Ce travail du confit ne se pratique que dans les mois de Mai, Juin, & Juillet, afin d’avoir un tems favorable pour étendre. Si vous voulez vous assûrer que le confit est mûr, c’est l’expression du fourreur, c’est-à-dire si les peaux sont prêtes à étendre, regardez aux flans de la peau du côté de la laine : placez vos doigts sous la peau du côté du cuir ; frottez-la du côté de la laine avec le pouce. Si vous emportez le court-poil, ou si même en avançant vers le milieu du corps, vous faites la même expérience & la même observation, il est tems d’étendre.

Vous choisirez un jour de beau soleil ; sur les trois ou quatre heures du matin, vous tirerez toutes vos peaux du cuvier, & les étendrez sur la planche mise en-travers du cuvier ; elles seront les unes sur les autres, la laine tournée en-dessus ; vous les laisserez égoutter pendant quatre heures : de-là vous les passerez dans quelqu’endroit d’un pré où l’herbe soit courte, & que le soleil échauffe long-tems ; vous les porterez par la culée, & les étendrez sur la laine, observant de tirer à droite & à gauche les deux ventres, & de bien étaler les pattes.

Lorsque le cuir sera sec, vous retournerez les peaux, & vous exposerez la laine en-dessus, ne négligeant pas de les changer de place.
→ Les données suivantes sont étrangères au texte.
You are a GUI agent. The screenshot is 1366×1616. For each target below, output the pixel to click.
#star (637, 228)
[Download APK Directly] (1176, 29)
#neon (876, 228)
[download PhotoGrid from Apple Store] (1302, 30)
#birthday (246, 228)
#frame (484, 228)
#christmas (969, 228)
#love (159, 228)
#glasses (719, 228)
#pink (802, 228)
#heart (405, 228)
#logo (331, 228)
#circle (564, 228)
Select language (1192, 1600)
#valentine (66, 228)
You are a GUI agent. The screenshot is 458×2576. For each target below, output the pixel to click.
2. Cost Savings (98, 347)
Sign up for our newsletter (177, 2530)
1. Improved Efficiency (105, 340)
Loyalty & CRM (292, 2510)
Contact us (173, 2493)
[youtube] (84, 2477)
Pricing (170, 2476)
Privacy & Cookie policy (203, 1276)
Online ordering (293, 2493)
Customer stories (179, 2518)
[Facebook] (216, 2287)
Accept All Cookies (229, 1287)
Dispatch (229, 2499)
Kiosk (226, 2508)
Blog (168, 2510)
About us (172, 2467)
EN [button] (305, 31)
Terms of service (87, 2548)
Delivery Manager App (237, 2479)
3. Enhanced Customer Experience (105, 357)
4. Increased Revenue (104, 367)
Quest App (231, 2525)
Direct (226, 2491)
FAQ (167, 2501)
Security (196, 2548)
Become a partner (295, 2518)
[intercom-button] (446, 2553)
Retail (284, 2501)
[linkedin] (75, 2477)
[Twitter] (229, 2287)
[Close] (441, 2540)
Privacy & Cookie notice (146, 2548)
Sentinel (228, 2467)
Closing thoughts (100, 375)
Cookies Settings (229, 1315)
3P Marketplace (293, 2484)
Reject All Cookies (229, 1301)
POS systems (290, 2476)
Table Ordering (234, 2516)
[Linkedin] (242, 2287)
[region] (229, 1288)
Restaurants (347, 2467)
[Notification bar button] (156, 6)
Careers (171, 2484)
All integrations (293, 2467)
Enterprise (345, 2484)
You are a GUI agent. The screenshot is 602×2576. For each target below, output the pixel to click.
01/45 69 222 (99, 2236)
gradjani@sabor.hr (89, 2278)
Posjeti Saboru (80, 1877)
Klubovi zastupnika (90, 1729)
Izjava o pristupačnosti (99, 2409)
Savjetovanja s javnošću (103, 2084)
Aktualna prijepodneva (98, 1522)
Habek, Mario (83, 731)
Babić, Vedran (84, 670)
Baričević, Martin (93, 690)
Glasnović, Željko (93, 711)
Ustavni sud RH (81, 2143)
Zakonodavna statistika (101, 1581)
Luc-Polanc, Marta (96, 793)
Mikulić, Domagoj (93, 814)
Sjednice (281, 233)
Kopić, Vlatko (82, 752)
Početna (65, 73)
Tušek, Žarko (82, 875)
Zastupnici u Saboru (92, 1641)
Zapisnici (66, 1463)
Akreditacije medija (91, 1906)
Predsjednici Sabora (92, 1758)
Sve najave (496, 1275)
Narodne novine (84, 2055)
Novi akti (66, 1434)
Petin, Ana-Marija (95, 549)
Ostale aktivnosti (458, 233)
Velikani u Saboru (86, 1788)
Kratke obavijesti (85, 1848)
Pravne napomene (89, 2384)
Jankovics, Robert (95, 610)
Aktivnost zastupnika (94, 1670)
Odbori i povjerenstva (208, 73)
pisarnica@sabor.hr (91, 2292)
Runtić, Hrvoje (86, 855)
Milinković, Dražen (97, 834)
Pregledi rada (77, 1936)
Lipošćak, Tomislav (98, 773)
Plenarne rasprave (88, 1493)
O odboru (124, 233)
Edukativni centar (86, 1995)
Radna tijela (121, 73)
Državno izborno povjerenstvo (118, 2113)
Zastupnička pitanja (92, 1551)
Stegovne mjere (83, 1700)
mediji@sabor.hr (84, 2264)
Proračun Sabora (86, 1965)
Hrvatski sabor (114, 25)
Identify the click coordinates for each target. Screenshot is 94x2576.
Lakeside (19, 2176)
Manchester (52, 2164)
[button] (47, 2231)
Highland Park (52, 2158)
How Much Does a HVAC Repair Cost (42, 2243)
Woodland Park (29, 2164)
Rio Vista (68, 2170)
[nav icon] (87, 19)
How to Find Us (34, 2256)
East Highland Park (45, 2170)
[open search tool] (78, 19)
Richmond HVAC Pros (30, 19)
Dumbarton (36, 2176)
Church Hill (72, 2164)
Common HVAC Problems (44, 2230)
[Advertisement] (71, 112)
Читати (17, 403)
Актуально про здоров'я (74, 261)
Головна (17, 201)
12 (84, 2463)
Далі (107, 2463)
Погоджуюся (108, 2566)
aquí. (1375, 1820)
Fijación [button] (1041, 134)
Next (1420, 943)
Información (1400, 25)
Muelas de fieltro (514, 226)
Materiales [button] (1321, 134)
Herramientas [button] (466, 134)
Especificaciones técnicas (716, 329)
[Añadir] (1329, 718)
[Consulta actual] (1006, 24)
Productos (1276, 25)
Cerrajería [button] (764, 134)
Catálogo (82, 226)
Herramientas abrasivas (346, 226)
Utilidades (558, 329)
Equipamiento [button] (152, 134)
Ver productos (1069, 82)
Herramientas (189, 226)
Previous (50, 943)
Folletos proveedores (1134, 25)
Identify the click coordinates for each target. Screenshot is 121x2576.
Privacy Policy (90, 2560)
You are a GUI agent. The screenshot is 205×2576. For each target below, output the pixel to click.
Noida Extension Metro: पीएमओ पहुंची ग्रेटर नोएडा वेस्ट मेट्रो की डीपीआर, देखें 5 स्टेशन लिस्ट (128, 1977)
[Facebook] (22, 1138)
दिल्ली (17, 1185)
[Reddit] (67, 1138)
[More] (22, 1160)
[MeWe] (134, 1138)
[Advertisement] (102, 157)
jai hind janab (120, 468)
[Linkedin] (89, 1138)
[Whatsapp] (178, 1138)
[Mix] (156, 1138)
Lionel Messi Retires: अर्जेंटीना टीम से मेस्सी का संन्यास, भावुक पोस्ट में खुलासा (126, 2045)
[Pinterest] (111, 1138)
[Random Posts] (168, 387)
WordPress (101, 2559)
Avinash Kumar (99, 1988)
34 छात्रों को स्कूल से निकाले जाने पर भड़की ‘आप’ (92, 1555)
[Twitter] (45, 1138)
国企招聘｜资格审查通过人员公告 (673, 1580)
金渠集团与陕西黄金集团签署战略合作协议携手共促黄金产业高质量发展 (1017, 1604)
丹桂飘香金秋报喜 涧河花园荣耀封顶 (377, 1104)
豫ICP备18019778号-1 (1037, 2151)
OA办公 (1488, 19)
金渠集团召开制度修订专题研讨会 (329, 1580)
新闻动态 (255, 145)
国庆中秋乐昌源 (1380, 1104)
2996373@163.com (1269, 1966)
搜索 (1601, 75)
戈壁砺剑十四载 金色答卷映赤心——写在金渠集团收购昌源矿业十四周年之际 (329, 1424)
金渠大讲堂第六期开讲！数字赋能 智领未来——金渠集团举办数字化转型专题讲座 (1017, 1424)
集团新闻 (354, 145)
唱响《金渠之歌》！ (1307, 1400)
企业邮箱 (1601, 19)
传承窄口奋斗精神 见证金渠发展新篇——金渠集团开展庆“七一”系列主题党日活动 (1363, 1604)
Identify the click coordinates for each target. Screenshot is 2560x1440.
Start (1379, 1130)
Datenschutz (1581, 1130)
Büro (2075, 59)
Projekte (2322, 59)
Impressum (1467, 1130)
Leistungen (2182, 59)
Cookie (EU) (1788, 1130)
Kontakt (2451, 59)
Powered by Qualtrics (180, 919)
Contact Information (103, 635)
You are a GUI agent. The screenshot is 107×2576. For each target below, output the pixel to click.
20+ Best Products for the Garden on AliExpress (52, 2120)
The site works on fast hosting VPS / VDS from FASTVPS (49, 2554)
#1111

Si vous les remettiez au même endroit, l’humidité que la laine auroit laissée sur l’herbe, ne manqueroit pas de rentrer dans les peaux & de les ramollir ; ce qui pourroit les gâter.

Si la pluie survenoit tandis que vos peaux sont étendues, il ne faudroit pas manquer de les relever, & de les porter à couvert sur des perches, la laine tournée en-dessus. On les laisseroit sur les perches jusqu’à ce que la pluie fût passée, & qu’on pût les rétendre sur l’herbe, afin d’achever de les sécher. Il ne faut pas ignorer que si le confit pressoit, c’est à-dire demandoit qu’on tirât les peaux du cuvier, & qu’on ne le fît pas, ou que le tems ne le permît pas, il pourroit arriver que les peaux seroient perdues ; elles lâcheroient la laine. Mais on prévient aisément ces accidens, avec un peu de précaution.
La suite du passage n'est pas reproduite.